- Exercise instructions: From the line containing "Click the battery name CF-VZSU1C" through the last line, print the records exactly and nothing else.

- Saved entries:
+--
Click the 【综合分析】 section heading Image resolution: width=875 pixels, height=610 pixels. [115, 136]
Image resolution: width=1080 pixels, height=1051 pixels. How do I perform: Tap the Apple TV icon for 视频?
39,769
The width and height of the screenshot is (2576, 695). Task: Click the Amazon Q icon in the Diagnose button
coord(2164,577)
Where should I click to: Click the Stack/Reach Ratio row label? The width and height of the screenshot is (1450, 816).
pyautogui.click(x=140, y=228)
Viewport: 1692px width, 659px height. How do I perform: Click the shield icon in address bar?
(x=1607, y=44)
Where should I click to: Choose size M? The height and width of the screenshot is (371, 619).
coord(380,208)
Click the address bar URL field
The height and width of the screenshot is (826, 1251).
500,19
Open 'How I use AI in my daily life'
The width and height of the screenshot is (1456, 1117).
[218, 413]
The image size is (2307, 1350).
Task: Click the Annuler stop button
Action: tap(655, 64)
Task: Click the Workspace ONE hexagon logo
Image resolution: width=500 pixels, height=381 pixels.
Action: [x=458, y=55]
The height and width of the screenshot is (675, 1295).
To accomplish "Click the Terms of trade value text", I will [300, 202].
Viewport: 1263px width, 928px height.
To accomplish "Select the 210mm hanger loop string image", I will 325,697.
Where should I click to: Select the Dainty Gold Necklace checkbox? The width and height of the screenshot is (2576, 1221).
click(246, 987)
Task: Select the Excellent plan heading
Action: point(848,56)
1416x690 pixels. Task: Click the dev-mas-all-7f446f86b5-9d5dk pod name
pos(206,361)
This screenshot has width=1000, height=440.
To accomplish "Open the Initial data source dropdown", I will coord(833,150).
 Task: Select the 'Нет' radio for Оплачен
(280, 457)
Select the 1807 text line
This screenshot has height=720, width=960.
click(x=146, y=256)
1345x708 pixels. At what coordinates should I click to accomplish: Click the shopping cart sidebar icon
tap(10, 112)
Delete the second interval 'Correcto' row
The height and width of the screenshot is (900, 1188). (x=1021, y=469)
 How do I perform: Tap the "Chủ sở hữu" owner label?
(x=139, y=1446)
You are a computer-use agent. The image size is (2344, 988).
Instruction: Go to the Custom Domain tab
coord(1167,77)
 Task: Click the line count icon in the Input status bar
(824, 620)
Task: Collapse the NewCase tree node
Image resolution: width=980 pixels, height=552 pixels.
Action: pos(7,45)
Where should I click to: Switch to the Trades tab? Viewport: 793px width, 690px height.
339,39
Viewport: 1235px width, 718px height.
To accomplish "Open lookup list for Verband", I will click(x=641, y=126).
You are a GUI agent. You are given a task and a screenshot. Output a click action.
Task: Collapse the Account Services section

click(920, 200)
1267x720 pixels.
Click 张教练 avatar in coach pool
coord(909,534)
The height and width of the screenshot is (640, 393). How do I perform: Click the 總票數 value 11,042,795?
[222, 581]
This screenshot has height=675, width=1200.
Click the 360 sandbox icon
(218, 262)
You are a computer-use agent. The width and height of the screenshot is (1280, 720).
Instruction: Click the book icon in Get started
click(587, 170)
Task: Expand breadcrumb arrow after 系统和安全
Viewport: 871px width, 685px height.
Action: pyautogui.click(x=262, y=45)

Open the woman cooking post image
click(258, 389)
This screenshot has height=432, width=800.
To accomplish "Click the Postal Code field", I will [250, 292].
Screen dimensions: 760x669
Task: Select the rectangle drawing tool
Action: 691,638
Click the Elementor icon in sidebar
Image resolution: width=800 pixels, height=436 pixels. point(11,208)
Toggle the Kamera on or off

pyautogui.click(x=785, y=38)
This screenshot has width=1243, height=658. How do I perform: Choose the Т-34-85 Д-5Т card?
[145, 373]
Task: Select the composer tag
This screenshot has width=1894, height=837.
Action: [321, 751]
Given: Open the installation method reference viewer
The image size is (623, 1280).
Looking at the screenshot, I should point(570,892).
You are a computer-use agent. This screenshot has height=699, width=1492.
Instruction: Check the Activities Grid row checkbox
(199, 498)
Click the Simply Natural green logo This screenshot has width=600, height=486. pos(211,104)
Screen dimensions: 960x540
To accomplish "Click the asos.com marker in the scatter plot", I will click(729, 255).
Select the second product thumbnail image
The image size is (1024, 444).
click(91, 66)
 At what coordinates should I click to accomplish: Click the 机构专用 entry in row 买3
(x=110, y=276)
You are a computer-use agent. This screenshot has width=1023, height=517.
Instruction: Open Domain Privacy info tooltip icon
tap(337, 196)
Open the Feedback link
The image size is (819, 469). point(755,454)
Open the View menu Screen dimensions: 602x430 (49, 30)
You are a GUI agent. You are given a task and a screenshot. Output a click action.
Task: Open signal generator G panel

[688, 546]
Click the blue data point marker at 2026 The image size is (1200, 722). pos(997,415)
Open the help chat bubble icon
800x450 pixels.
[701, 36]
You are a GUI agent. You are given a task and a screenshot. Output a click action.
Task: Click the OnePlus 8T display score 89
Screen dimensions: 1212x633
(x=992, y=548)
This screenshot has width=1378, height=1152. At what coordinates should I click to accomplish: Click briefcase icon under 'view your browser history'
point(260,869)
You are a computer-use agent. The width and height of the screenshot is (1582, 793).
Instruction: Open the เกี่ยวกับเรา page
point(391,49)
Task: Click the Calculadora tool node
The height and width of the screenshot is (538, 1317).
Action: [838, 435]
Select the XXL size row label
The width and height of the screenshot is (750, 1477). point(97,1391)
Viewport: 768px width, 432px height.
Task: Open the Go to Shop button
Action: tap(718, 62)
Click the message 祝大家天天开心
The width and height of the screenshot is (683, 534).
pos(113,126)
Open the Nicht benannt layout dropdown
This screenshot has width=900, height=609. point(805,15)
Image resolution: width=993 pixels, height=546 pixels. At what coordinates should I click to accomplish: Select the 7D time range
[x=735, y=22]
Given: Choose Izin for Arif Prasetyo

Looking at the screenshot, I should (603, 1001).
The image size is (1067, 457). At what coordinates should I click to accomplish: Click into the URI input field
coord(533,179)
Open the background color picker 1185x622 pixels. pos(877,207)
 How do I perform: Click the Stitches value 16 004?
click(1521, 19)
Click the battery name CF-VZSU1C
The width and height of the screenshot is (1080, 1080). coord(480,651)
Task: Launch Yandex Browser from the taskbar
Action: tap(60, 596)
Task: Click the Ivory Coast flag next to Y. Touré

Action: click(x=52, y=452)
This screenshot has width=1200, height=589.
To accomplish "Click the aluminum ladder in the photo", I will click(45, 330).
+--
- Task answer:
Click the battery name CF-VZSU1C
The width and height of the screenshot is (1080, 1080). coord(480,651)
Task: Launch Yandex Browser from the taskbar
Action: tap(60, 596)
Task: Click the Ivory Coast flag next to Y. Touré

Action: click(x=52, y=452)
This screenshot has width=1200, height=589.
To accomplish "Click the aluminum ladder in the photo", I will click(45, 330).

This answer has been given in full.